Voi che padri siete?

L'essere padri ha cambiato e come il vostro essere compagni.
Quale peso ha la paternità nel tradimento?


----------



## ologramma (13 Febbraio 2017)

Brunetta ha detto:


> Voi che padri siete?
> 
> L'essere padri ha cambiato e come il vostro essere compagni.
> Quale peso ha la paternità nel tradimento?


.
certo che fare certe domande alla mezzanotte mi sa tanto di poco sonno.
Si la famiglia e diventare padre è stato un grande cambiamento come non riconoscerlo, più responsabilità e più di tutto anche essere consapevole del cambiamento della tua compagna  sia per il poco tempo a disposizione e sia per le differenti priorità che comportava la nuova famiglia ma tutto nella perchè è ciò per cui  si faceva questo grande passo.
Per l'ultimo punto il peso è stato zero , forse il timore che i propri figli avessero scoperto che il padre tradiva la mamma come un sgarbo alla famiglia , ma sai in quei frangenti se stavi ha pensà a quello l'alza bandiera ne avrebbe risentito .
Tu che hai subito e scoperto il tradimento, cosa puoi dire cosa hanno provato i tuoi figli alla scoperta? 
Il padre come lo vedono o lo percepiscono?
Ah ah mo voglio vede come rispondi
NB non ho letto l'articolo ho risposto o cercato solo di rispondere alle tue domande


----------



## MariLea (13 Febbraio 2017)

Ho letto, nella visione generale mi pare che si parta sempre dal vecchio errore di ritenere le madri perfetti modelli... niente di più errato come ogni generalizzazione... e chi non ha visto ai parchi madri violente, offensive, umilianti?

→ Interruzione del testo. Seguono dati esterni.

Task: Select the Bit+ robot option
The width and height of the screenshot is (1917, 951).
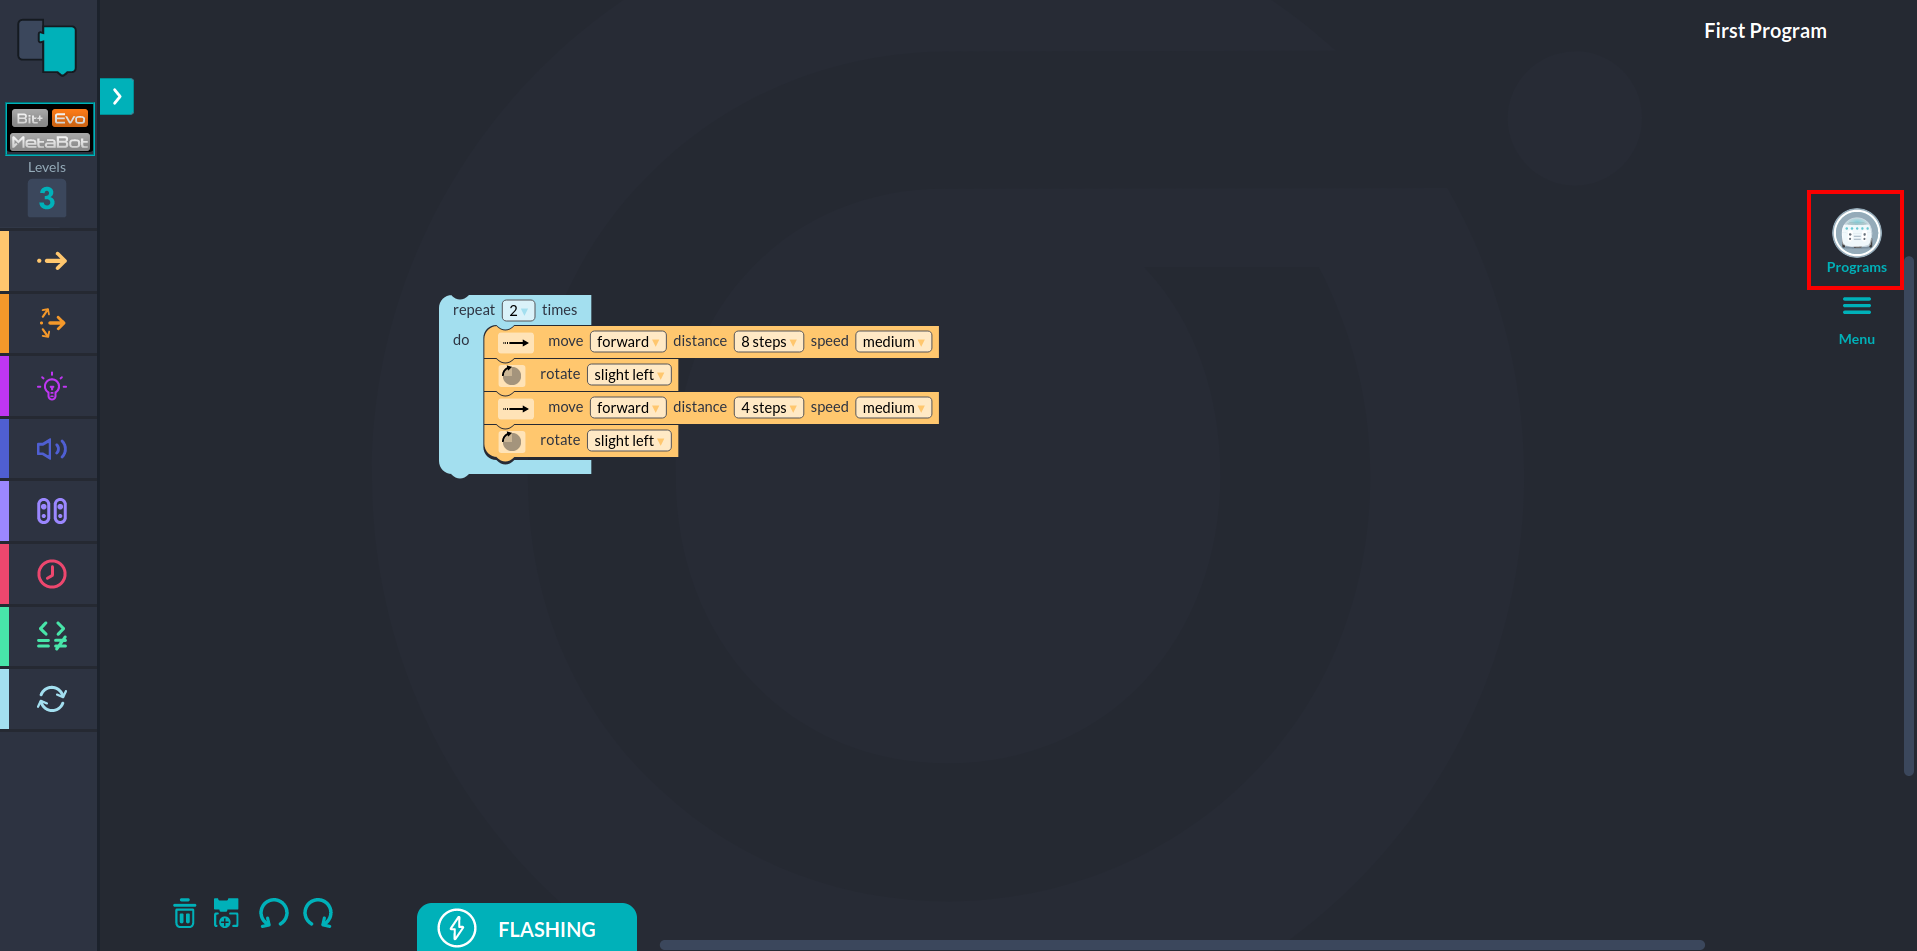Action: pyautogui.click(x=29, y=118)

Più che "Quale peso ha la paternità nel tradimento?"
chiederei: quale peso ha la genitorialità nella decisione di separarsi?
si riflette abbastanza su quanto si toglie ai figli? (quell'assenza che si vede negli occhi e nelle azioni dei ragazzi...)


----------



## Brunetta (13 Febbraio 2017)

ologramma ha detto:


> .
> certo che fare certe domande alla mezzanotte mi sa tanto di poco sonno.
> Si la famiglia e diventare padre è stato un grande cambiamento come non riconoscerlo, più responsabilità e più di tutto anche essere consapevole del cambiamento della tua compagna  sia per il poco tempo a disposizione e sia per le differenti priorità che comportava la nuova famiglia ma tutto nella perchè è ciò per cui  si faceva questo grande passo.
> Per l'ultimo punto il peso è stato zero , forse il timore che i propri figli avessero scoperto che il padre tradiva la mamma come un sgarbo alla famiglia , ma sai in quei frangenti se stavi ha pensà a quello l'alza bandiera ne avrebbe risentito .
> ...


Sconcerto e delusione. Soprattutto perché non era coerente con l'immagine di sé in famiglia.


----------



## Brunetta (13 Febbraio 2017)

Mari Lea ha detto:


> Ho letto, nella visione generale mi pare che si parta sempre dal vecchio errore di ritenere le madri perfetti modelli... niente di più errato come ogni generalizzazione... e chi non ha visto ai parchi madri violente, offensive, umilianti?
> 
> Più che "Quale peso ha la paternità nel tradimento?"
> chiederei: quale peso ha la genitorialità nella decisione di separarsi?
> si riflette abbastanza su quanto si toglie ai figli? (quell'assenza che si vede negli occhi e nelle azioni dei ragazzi...)


Giusto.
Ma ho pensato di dividere i ruoli.


----------



## Skorpio (14 Febbraio 2017)

*...*



Brunetta ha detto:


> Voi che padri siete?
> 
> L'essere padri ha cambiato e come il vostro essere compagni.
> Quale peso ha la paternità nel tradimento?


Io sono un padre piuttosto duro, a dispetto di quanto possa sembrare nei rapporti in genere.

Ma mio figlio questo lo sa, perché parliamo molto.

Quello che sconto al 90% su altri, a lui non lo sconto x nulla.

In effetti x me amare ha questo aspetto inquietante, non faccio il minimo sconto (in genere è al contrario)

Talvolta mi fa notare questo, ma sa che è cosi, e lo ammetto

Gli lascio sempre la libertà di sbagliare, però. Non amo toglier gli ostacoli dalle sue gambe, ogni metro mi piace lo faccia da se, e quando inciampa e cade, si parla molto.

Senza ginocchia sbucciate non credo si formino gambe solide


----------



## ologramma (14 Febbraio 2017)

Brunetta ha detto:


> Sconcerto e delusione. Soprattutto perché non era coerente con l'immagine di sé in famiglia.


.
mi sembra di vedere un mio amico ormai passato a miglior vita, non gli bastava una famiglia ne aveva fatta un altra con stessa situazione della prima


----------